Written problem
Copy out every one of the following rows word for word, with nothing changed.

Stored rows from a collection
— BEGIN —
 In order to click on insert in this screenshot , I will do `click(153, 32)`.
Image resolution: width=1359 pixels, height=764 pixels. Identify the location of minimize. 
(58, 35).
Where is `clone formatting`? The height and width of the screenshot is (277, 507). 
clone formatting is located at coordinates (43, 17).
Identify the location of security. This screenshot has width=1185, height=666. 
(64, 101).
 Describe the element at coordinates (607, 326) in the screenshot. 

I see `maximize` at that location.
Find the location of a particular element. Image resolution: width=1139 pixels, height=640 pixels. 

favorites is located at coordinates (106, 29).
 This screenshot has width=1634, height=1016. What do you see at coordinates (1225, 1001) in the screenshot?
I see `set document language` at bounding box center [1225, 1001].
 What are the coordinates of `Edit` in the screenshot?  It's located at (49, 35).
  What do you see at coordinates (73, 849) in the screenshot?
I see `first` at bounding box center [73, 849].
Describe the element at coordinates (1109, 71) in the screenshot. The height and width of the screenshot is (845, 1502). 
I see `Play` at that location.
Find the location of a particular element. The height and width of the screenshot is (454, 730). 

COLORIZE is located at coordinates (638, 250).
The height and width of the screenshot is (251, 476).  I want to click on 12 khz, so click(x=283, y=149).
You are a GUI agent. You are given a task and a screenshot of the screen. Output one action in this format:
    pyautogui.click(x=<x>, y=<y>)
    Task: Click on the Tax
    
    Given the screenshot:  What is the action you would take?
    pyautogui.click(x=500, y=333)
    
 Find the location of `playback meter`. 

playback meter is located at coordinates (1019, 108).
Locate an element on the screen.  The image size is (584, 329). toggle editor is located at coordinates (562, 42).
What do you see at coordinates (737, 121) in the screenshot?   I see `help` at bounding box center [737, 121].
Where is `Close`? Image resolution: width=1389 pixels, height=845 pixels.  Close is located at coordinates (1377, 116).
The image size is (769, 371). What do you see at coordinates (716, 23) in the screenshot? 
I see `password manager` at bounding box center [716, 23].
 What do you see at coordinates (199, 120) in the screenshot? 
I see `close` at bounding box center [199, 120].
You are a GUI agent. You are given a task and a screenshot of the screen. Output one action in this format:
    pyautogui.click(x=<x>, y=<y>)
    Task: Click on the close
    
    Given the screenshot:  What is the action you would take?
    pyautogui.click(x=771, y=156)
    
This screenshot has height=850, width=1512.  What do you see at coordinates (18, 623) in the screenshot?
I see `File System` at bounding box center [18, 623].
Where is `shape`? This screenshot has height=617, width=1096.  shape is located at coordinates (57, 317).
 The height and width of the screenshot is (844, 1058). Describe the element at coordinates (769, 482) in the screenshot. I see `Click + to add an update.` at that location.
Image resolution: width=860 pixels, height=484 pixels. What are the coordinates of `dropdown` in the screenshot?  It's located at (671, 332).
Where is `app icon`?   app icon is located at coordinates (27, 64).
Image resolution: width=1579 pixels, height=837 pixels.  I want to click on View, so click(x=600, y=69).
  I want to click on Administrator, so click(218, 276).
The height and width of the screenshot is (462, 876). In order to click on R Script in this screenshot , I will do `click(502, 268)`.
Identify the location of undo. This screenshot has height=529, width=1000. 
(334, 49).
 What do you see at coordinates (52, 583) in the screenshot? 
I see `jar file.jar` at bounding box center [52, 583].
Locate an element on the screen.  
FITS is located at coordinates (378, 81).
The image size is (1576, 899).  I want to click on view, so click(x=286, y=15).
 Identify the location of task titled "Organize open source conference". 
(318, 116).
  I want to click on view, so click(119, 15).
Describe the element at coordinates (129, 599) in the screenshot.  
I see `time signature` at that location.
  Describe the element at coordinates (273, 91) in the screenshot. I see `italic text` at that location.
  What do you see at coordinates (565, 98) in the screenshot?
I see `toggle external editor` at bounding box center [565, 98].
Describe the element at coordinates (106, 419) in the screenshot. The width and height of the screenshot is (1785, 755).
— END —
Written response
 In order to click on insert in this screenshot , I will do `click(153, 32)`.
Image resolution: width=1359 pixels, height=764 pixels. Identify the location of minimize. 
(58, 35).
Where is `clone formatting`? The height and width of the screenshot is (277, 507). 
clone formatting is located at coordinates (43, 17).
Identify the location of security. This screenshot has width=1185, height=666. 
(64, 101).
 Describe the element at coordinates (607, 326) in the screenshot. 

I see `maximize` at that location.
Find the location of a particular element. Image resolution: width=1139 pixels, height=640 pixels. 

favorites is located at coordinates (106, 29).
 This screenshot has width=1634, height=1016. What do you see at coordinates (1225, 1001) in the screenshot?
I see `set document language` at bounding box center [1225, 1001].
 What are the coordinates of `Edit` in the screenshot?  It's located at (49, 35).
  What do you see at coordinates (73, 849) in the screenshot?
I see `first` at bounding box center [73, 849].
Describe the element at coordinates (1109, 71) in the screenshot. The height and width of the screenshot is (845, 1502). 
I see `Play` at that location.
Find the location of a particular element. The height and width of the screenshot is (454, 730). 

COLORIZE is located at coordinates (638, 250).
The height and width of the screenshot is (251, 476).  I want to click on 12 khz, so click(x=283, y=149).
You are a GUI agent. You are given a task and a screenshot of the screen. Output one action in this format:
    pyautogui.click(x=<x>, y=<y>)
    Task: Click on the Tax
    
    Given the screenshot:  What is the action you would take?
    pyautogui.click(x=500, y=333)
    
 Find the location of `playback meter`. 

playback meter is located at coordinates (1019, 108).
Locate an element on the screen.  The image size is (584, 329). toggle editor is located at coordinates (562, 42).
What do you see at coordinates (737, 121) in the screenshot?   I see `help` at bounding box center [737, 121].
Where is `Close`? Image resolution: width=1389 pixels, height=845 pixels.  Close is located at coordinates (1377, 116).
The image size is (769, 371). What do you see at coordinates (716, 23) in the screenshot? 
I see `password manager` at bounding box center [716, 23].
 What do you see at coordinates (199, 120) in the screenshot? 
I see `close` at bounding box center [199, 120].
You are a GUI agent. You are given a task and a screenshot of the screen. Output one action in this format:
    pyautogui.click(x=<x>, y=<y>)
    Task: Click on the close
    
    Given the screenshot:  What is the action you would take?
    pyautogui.click(x=771, y=156)
    
This screenshot has height=850, width=1512.  What do you see at coordinates (18, 623) in the screenshot?
I see `File System` at bounding box center [18, 623].
Where is `shape`? This screenshot has height=617, width=1096.  shape is located at coordinates (57, 317).
 The height and width of the screenshot is (844, 1058). Describe the element at coordinates (769, 482) in the screenshot. I see `Click + to add an update.` at that location.
Image resolution: width=860 pixels, height=484 pixels. What are the coordinates of `dropdown` in the screenshot?  It's located at (671, 332).
Where is `app icon`?   app icon is located at coordinates (27, 64).
Image resolution: width=1579 pixels, height=837 pixels.  I want to click on View, so click(x=600, y=69).
  I want to click on Administrator, so click(218, 276).
The height and width of the screenshot is (462, 876). In order to click on R Script in this screenshot , I will do `click(502, 268)`.
Identify the location of undo. This screenshot has height=529, width=1000. 
(334, 49).
 What do you see at coordinates (52, 583) in the screenshot? 
I see `jar file.jar` at bounding box center [52, 583].
Locate an element on the screen.  
FITS is located at coordinates (378, 81).
The image size is (1576, 899).  I want to click on view, so click(x=286, y=15).
 Identify the location of task titled "Organize open source conference". 
(318, 116).
  I want to click on view, so click(119, 15).
Describe the element at coordinates (129, 599) in the screenshot.  
I see `time signature` at that location.
  Describe the element at coordinates (273, 91) in the screenshot. I see `italic text` at that location.
  What do you see at coordinates (565, 98) in the screenshot?
I see `toggle external editor` at bounding box center [565, 98].
Describe the element at coordinates (106, 419) in the screenshot. The width and height of the screenshot is (1785, 755).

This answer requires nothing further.